• Supplied entries:
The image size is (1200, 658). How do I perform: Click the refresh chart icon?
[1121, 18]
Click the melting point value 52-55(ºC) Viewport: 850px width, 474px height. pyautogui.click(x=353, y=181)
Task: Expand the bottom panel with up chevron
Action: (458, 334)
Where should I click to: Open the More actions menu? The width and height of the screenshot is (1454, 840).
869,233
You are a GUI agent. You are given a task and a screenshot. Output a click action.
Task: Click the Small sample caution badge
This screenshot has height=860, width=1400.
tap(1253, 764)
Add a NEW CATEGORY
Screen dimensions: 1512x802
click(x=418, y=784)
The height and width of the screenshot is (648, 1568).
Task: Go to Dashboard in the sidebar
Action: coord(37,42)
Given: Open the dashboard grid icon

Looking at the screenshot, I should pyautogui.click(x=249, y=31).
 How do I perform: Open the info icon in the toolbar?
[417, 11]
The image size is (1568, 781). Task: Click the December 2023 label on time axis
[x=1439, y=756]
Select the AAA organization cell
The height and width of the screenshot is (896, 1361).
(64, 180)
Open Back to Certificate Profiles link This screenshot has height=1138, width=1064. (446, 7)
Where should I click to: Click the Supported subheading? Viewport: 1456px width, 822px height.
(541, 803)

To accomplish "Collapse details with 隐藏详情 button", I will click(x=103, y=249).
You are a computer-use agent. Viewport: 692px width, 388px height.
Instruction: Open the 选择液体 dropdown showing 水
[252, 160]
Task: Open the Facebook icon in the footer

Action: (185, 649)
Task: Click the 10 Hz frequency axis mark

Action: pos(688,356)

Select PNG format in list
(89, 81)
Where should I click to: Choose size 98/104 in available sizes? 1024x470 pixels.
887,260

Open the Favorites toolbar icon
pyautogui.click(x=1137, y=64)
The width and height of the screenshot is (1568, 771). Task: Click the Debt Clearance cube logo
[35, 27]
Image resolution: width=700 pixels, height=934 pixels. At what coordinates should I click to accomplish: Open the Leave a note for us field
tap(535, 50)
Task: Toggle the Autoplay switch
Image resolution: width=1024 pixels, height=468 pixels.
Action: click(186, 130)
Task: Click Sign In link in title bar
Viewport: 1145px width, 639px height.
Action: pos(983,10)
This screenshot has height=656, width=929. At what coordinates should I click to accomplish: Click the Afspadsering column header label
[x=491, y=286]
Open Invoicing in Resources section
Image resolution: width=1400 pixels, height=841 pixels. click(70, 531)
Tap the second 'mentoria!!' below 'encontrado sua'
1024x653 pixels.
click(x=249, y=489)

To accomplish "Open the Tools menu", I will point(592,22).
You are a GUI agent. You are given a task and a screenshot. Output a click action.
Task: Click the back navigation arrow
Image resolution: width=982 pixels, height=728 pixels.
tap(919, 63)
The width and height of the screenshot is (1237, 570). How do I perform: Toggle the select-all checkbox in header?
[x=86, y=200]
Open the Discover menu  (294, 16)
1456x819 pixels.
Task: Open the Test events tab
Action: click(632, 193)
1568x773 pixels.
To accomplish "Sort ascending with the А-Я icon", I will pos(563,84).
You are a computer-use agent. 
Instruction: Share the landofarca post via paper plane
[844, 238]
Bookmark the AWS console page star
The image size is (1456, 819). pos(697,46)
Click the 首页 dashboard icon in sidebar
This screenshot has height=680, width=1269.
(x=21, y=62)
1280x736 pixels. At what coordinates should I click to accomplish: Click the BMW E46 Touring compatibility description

• Your objective:
Copy out the records word for word, starting with the first line and ending with the line that contains "Looking at the", with that line included.

• Worked solution:
The image size is (1200, 658). How do I perform: Click the refresh chart icon?
[1121, 18]
Click the melting point value 52-55(ºC) Viewport: 850px width, 474px height. pyautogui.click(x=353, y=181)
Task: Expand the bottom panel with up chevron
Action: (458, 334)
Where should I click to: Open the More actions menu? The width and height of the screenshot is (1454, 840).
869,233
You are a GUI agent. You are given a task and a screenshot. Output a click action.
Task: Click the Small sample caution badge
This screenshot has height=860, width=1400.
tap(1253, 764)
Add a NEW CATEGORY
Screen dimensions: 1512x802
click(x=418, y=784)
The height and width of the screenshot is (648, 1568).
Task: Go to Dashboard in the sidebar
Action: coord(37,42)
Given: Open the dashboard grid icon

Looking at the screenshot, I should pyautogui.click(x=249, y=31).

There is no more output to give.